Task directions - Please reproduce the entries that follow without a single difference.

(Saved data entries)
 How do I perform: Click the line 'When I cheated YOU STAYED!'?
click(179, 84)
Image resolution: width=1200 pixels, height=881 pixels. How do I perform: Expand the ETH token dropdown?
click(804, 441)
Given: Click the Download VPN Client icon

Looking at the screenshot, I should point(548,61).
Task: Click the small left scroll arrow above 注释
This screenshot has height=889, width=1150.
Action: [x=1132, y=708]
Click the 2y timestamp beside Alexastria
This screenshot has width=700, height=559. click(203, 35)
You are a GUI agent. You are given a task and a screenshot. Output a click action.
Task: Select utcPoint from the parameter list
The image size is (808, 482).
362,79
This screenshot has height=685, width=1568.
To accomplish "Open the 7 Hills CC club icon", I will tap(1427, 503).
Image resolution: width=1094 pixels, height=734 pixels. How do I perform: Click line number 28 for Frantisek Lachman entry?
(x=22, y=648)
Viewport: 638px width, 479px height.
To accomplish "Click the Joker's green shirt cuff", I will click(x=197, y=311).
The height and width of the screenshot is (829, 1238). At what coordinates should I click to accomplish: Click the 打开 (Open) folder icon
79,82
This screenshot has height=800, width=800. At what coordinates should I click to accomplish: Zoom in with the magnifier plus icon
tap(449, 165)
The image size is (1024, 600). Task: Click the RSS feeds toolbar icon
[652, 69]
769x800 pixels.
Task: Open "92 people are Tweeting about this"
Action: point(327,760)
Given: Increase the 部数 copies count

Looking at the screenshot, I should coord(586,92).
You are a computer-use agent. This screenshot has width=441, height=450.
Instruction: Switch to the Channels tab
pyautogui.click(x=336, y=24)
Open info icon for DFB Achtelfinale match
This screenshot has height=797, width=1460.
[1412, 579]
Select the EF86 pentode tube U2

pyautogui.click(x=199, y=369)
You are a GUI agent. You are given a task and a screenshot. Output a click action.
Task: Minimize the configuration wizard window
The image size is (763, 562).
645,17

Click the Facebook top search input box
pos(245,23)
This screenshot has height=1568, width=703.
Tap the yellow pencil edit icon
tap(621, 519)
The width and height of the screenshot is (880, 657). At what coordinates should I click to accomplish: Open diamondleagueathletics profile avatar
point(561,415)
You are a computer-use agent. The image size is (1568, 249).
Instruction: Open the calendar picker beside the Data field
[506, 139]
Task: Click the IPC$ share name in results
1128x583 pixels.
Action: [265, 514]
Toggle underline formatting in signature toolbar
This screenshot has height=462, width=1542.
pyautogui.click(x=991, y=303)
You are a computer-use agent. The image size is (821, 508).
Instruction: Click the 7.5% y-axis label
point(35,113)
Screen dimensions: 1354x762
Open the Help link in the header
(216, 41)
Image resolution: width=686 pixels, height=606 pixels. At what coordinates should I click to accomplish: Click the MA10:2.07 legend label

Output below -
 How do I perform: Click the line 'When I cheated YOU STAYED!'?
click(179, 84)
Image resolution: width=1200 pixels, height=881 pixels. How do I perform: Expand the ETH token dropdown?
click(804, 441)
Given: Click the Download VPN Client icon

Looking at the screenshot, I should point(548,61).
Task: Click the small left scroll arrow above 注释
This screenshot has height=889, width=1150.
Action: [x=1132, y=708]
Click the 2y timestamp beside Alexastria
This screenshot has width=700, height=559. click(203, 35)
You are a GUI agent. You are given a task and a screenshot. Output a click action.
Task: Select utcPoint from the parameter list
The image size is (808, 482).
362,79
This screenshot has height=685, width=1568.
To accomplish "Open the 7 Hills CC club icon", I will tap(1427, 503).
Image resolution: width=1094 pixels, height=734 pixels. How do I perform: Click line number 28 for Frantisek Lachman entry?
(x=22, y=648)
Viewport: 638px width, 479px height.
To accomplish "Click the Joker's green shirt cuff", I will click(x=197, y=311).
The height and width of the screenshot is (829, 1238). At what coordinates should I click to accomplish: Click the 打开 (Open) folder icon
79,82
This screenshot has height=800, width=800. At what coordinates should I click to accomplish: Zoom in with the magnifier plus icon
tap(449, 165)
The image size is (1024, 600). Task: Click the RSS feeds toolbar icon
[652, 69]
769x800 pixels.
Task: Open "92 people are Tweeting about this"
Action: point(327,760)
Given: Increase the 部数 copies count

Looking at the screenshot, I should coord(586,92).
You are a computer-use agent. This screenshot has width=441, height=450.
Instruction: Switch to the Channels tab
pyautogui.click(x=336, y=24)
Open info icon for DFB Achtelfinale match
This screenshot has height=797, width=1460.
[1412, 579]
Select the EF86 pentode tube U2

pyautogui.click(x=199, y=369)
You are a GUI agent. You are given a task and a screenshot. Output a click action.
Task: Minimize the configuration wizard window
The image size is (763, 562).
645,17

Click the Facebook top search input box
pos(245,23)
This screenshot has height=1568, width=703.
Tap the yellow pencil edit icon
tap(621, 519)
The width and height of the screenshot is (880, 657). At what coordinates should I click to accomplish: Open diamondleagueathletics profile avatar
point(561,415)
You are a computer-use agent. The image size is (1568, 249).
Instruction: Open the calendar picker beside the Data field
[506, 139]
Task: Click the IPC$ share name in results
1128x583 pixels.
Action: [265, 514]
Toggle underline formatting in signature toolbar
This screenshot has height=462, width=1542.
pyautogui.click(x=991, y=303)
You are a computer-use agent. The image size is (821, 508).
Instruction: Click the 7.5% y-axis label
point(35,113)
Screen dimensions: 1354x762
Open the Help link in the header
(216, 41)
Image resolution: width=686 pixels, height=606 pixels. At what coordinates should I click to accomplish: Click the MA10:2.07 legend label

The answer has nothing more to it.